How is Pocket Irrigation Performed?
Pocket irrigation, also known as oral irrigation, is usually performed in combination with other periodontal procedures, such as professional deep cleaning, gum grafting, or a pocket reduction procedure.
During a pocket irrigation procedure, the dentist will use a piece of handheld equipment that injects a powerful stream of water into the dental pocket. This water stream removes the plaque and tartar deposits from the teeth and the interdental regions. Once all your teeth are free of unwanted deposits, your dentist will apply an antibacterial agent to kill the remaining bacteria, and to prevent future re-infection.
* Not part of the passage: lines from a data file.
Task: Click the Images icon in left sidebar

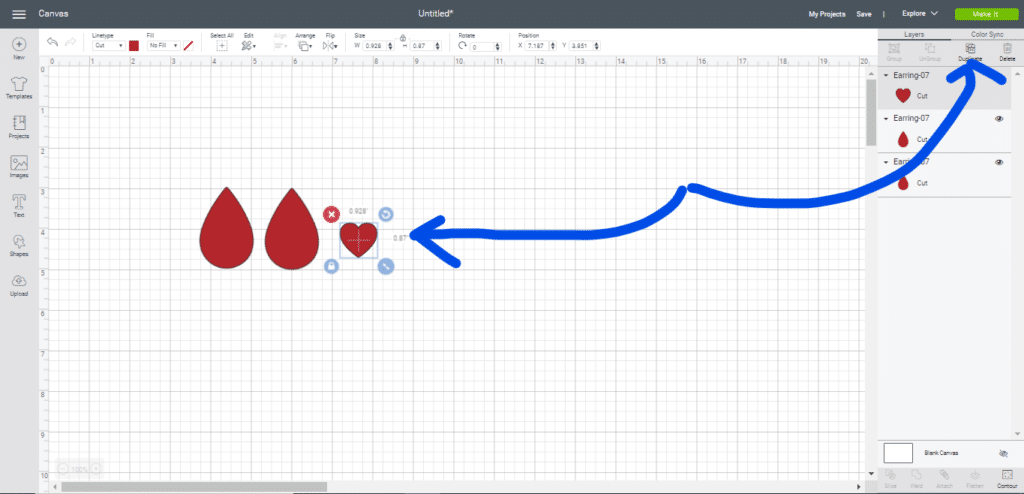Action: coord(19,166)
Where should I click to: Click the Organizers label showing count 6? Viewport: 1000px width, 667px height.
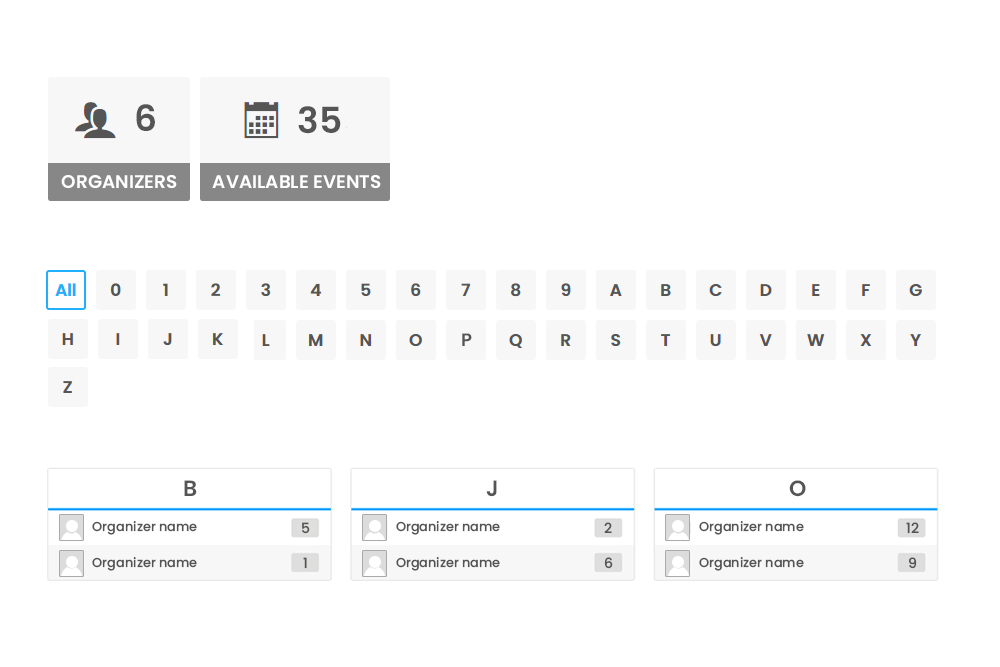[119, 182]
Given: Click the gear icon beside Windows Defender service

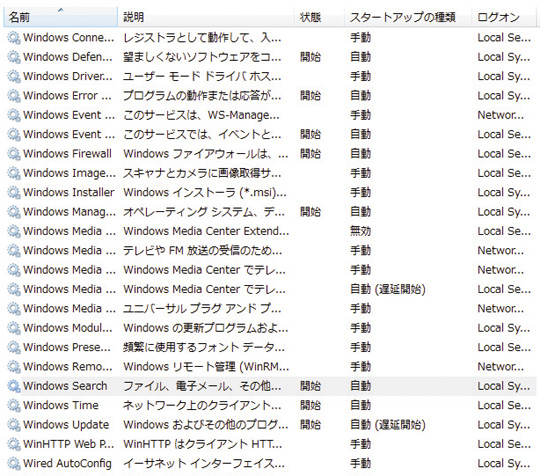Looking at the screenshot, I should point(14,57).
Can Pocket Reduction be Done at Home?
You can perform pocket irrigation as a part of your daily oral hygiene routine. In fact, when used correctly, a pocket irrigator can be less harmful to the gums for cleaning between your teeth and around your gums than dental floss.
Different types of pocket irrigators are widely available. Consult your dentist regarding the brand and type of pocket irrigator that best suits your needs.
When it comes to the health and beauty of your smile, you must start looking after your teeth and gums right now. Make sure you have a good daily dental routine and visit your dentist regularly.